STORED ROWS:
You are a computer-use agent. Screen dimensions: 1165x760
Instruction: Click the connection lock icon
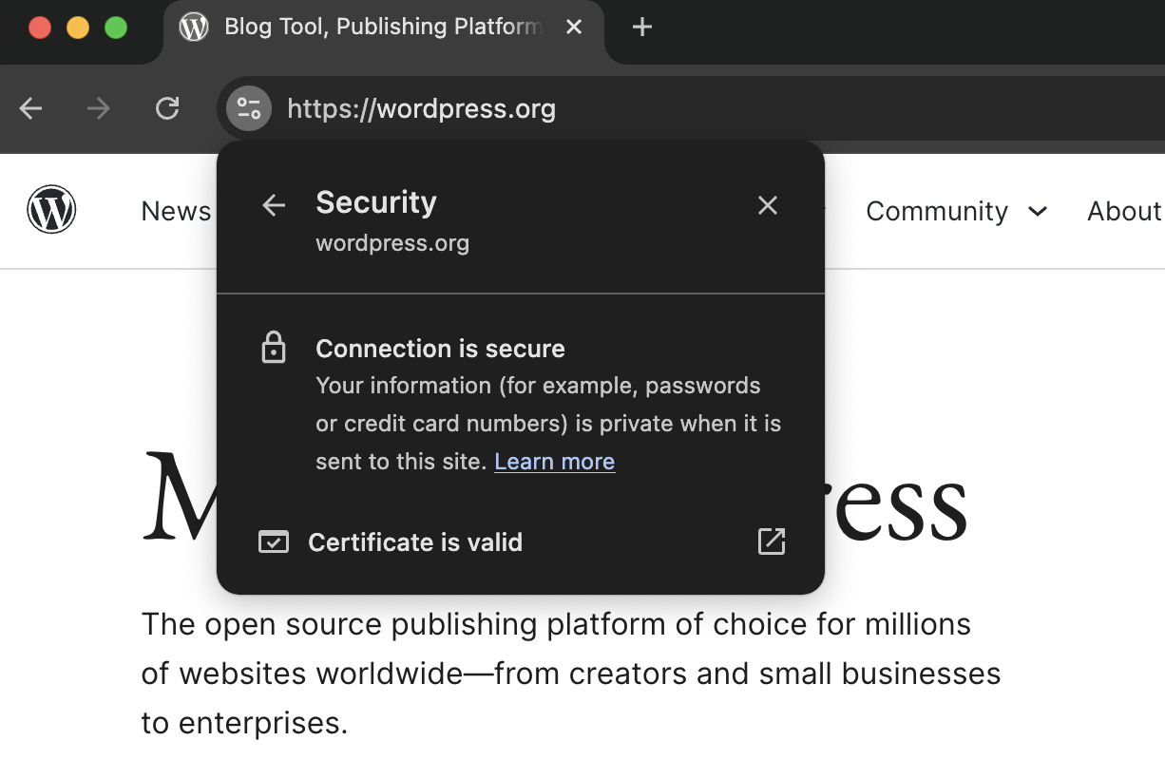pyautogui.click(x=273, y=348)
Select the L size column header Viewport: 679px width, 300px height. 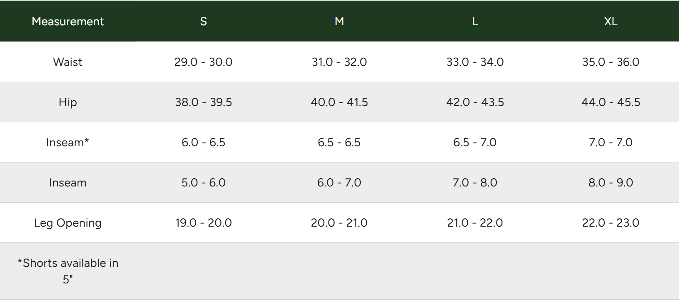coord(475,22)
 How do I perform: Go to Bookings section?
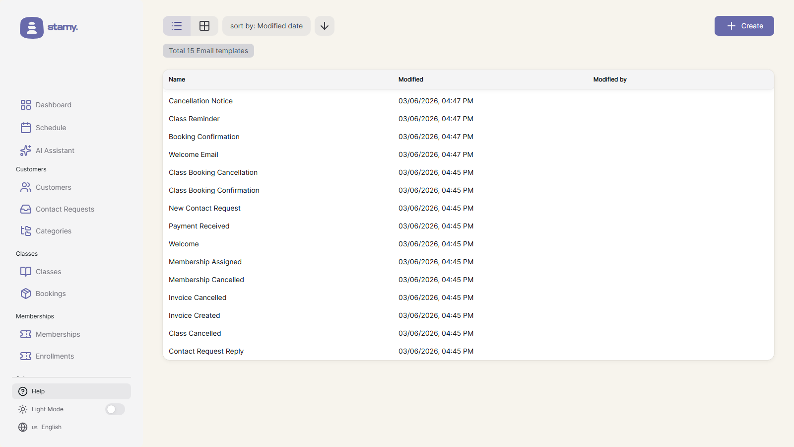[50, 294]
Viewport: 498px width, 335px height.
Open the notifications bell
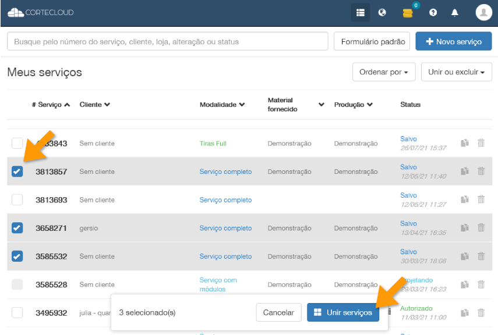[x=455, y=12]
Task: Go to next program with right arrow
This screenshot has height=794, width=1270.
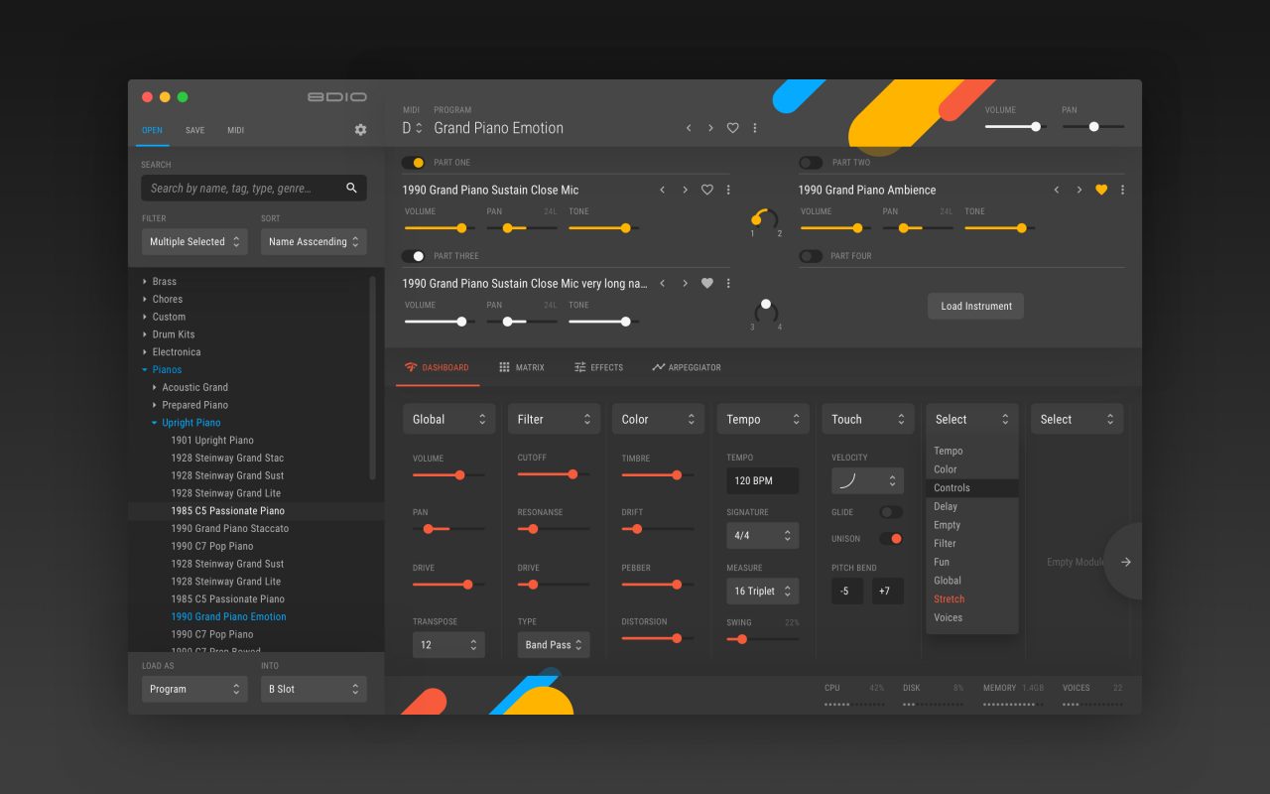Action: pyautogui.click(x=710, y=128)
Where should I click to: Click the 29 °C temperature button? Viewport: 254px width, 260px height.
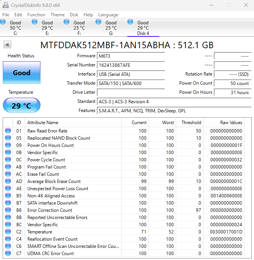[22, 106]
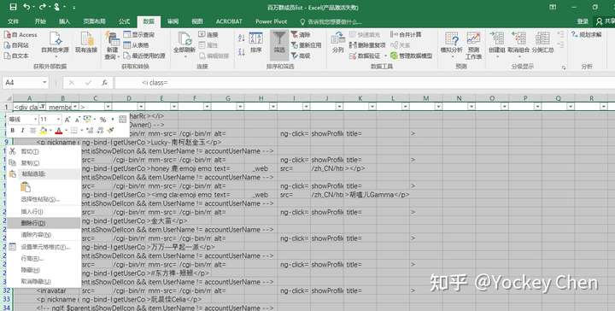
Task: Switch to the Power Pivot ribbon tab
Action: [x=271, y=21]
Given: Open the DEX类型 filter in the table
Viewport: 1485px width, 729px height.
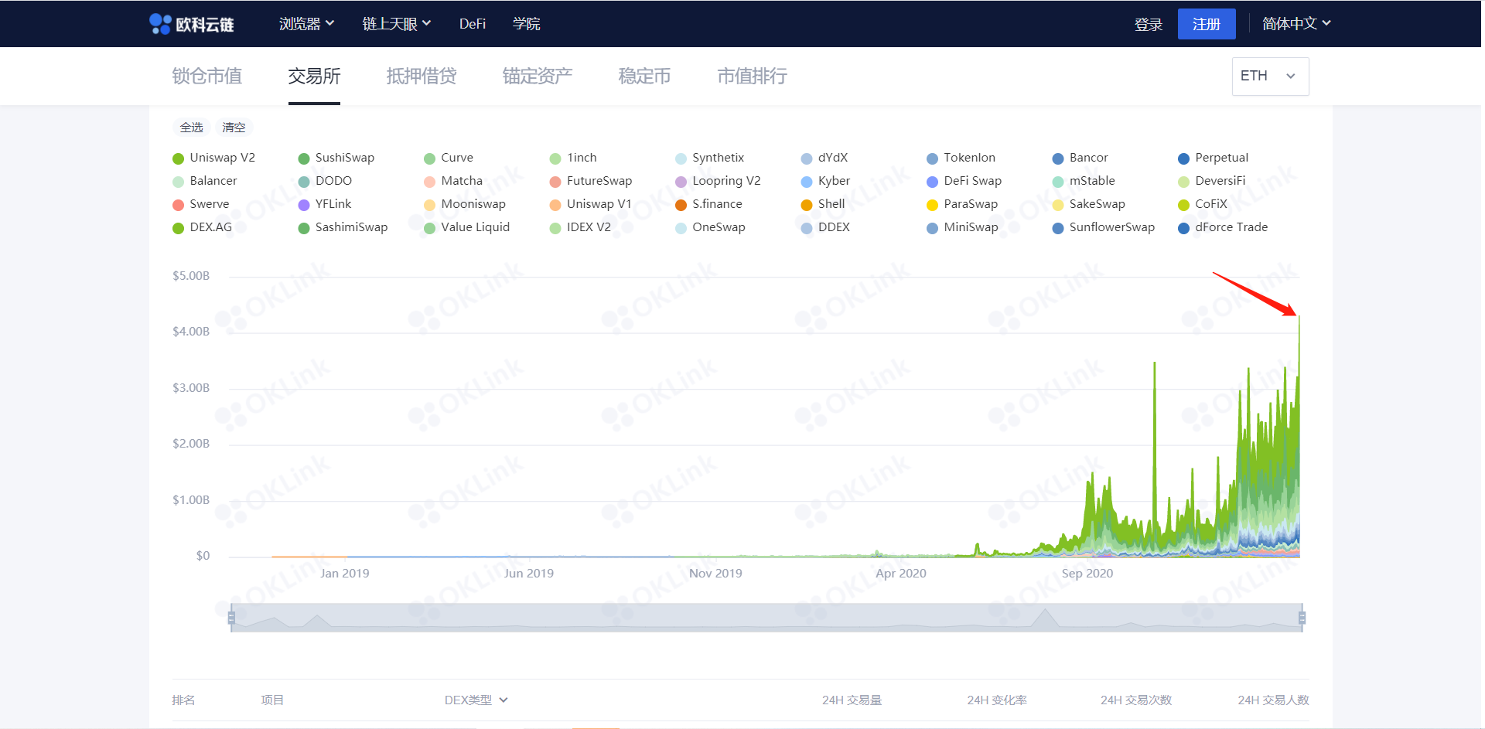Looking at the screenshot, I should pyautogui.click(x=476, y=700).

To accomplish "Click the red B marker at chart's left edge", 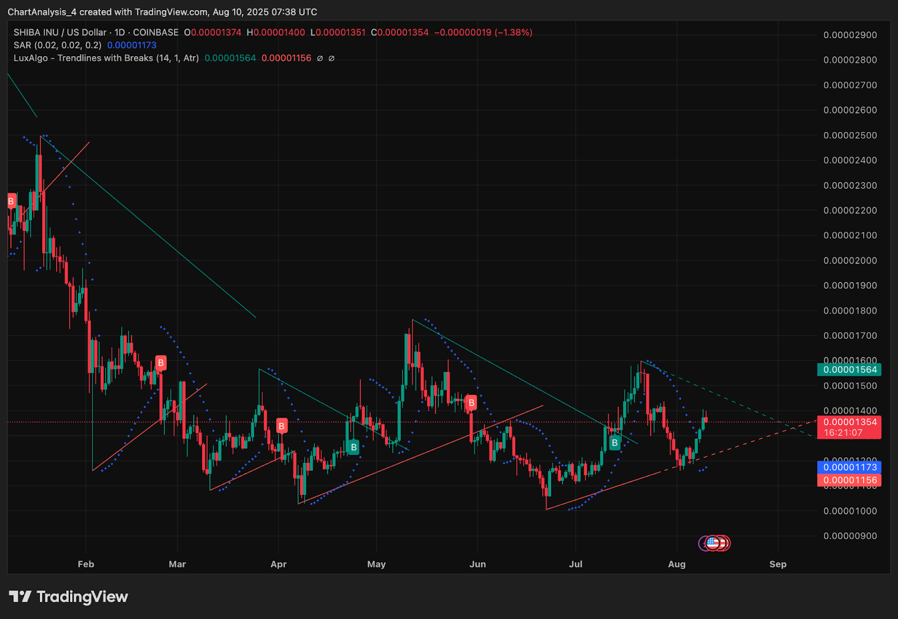I will point(11,201).
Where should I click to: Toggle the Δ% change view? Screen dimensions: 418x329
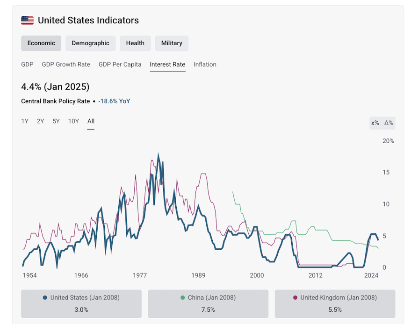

JOB:
Copy out the records word for word, starting with the line that contains "How do I perform: Go to Bookings section?" and continuing through the line that contains "[x=455, y=12]", with both of those lines included. Leave out the pictures.

FINISHED EXERCISE:
 How do I perform: Go to Bookings section?
[50, 294]
Viewport: 498px width, 335px height.
Open the notifications bell
[x=455, y=12]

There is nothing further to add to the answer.